**SELECTED EXTRACT**

A bipartisan effort to stabilize Obamacare's individual health insurance markets runs into political headwinds when US President Donald Trump warned against the plan

WASHINGTON DC, USA – A bipartisan effort to stabilize Obamacare’s individual health insurance markets ran into political headwinds Wednesday, October 18, when US President Donald Trump warned against the plan if it meant “bailing out” insurance companies.

Senate Republican Lamar Alexander and Democratic Senator Patty Murray announced their deal only a day earlier, raising the prospect that Congress might soon pass legislation that would help low-income Americans purchase health insurance, days after Trump ordered a cut to such subsidies.

“I am supportive of Lamar as a person & also of the process, but I can never support bailing out ins co’s who have made a fortune w/ O’Care,” Trump tweeted.

The comment left some Republicans skeptical about the viability of the deal, which would authorize some $7 billion in subsidy payments in both 2017 and 2018 to health insurers that help millions of poorer Americans afford coverage.

In exchange, the deal grants states greater flexibility to regulate coverage under the Affordable Care Act.

But Trump’s latest conflicting statement about the package appeared to confound Republicans.

“We got a lot of work to do,” said number two Senate Republican John Cornyn.

“Until the president’s on board, yes, there are probably changes that need to be made to satisfy the president,” he added. 

Asked whether her deal with Alexander was still alive, Murray told reporters: “of course it is.”

Republican Senator John Kennedy was not so sure.

**RECORDED DATA**
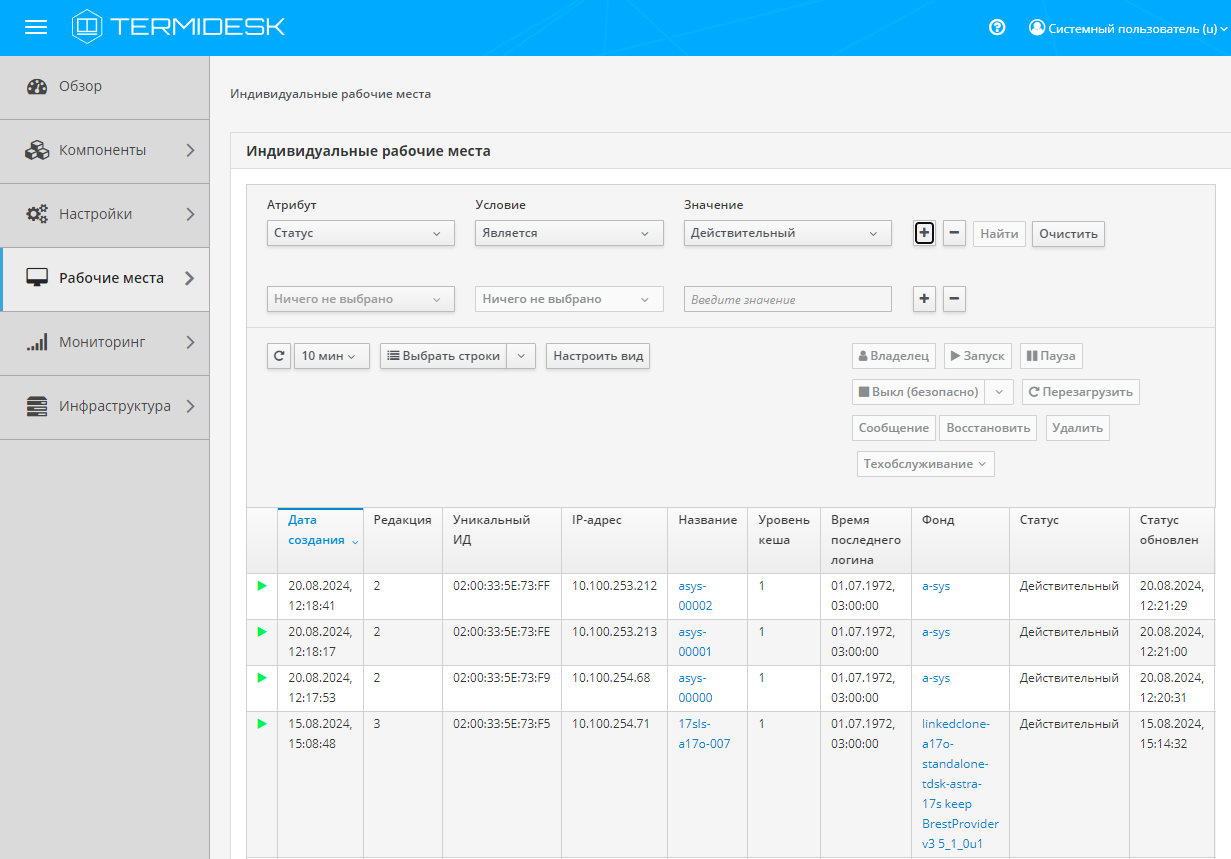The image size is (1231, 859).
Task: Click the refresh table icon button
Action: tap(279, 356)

**EXERCISE SET**
#1 Shorten the paragraph in the Obamacare deal article that begins "The comment left some Republicans skeptical" and keep its main facts.
#2 Using the Obamacare deal article, explain in one to three sentences why Trump says he cannot support the plan.
#3 Continue the Obamacare deal article after its last sentence.
The listing isn't needed for any of this work.

**THE ANSWERS**
#1 Trump's remark made some Republicans doubt the deal, which would authorize about $7 billion in subsidy payments in both 2017 and 2018 to insurers that help millions of poorer Americans afford coverage.

#2 Trump says he can never support bailing out insurance companies, which he says have made a fortune from Obamacare. He warned against the plan if it meant such a bailout.

#3
“I think that probably kills the effort,” Kennedy told Fox News, speaking of the Trump tweet.

Senate Health Committee chairman Alexander, who said he believed his bill could pass Congress before the end of the year, insisted the so-called cost-sharing reductions, or CSRs, were not bailouts to insurers.

“We have language in our bill to make sure that those benefits go to consumers, not to insurance companies,” Alexander said.

Trump last week signed an executive order scrapping the payments, a move experts warned would cause some insurance rates to spike by up to 30% next year.

While Trump says he wants to eventually repeal Obamacare and replace it with state block grants like the plan which collapsed this summer, Alexander warned that “chaos” could ensue if cost-sharing payments stop and premiums skyrocket in the interim.

Top Senate Democrat Chuck Schumer blasted Trump for being “totally inconsistent” about supporting and then opposing the deal.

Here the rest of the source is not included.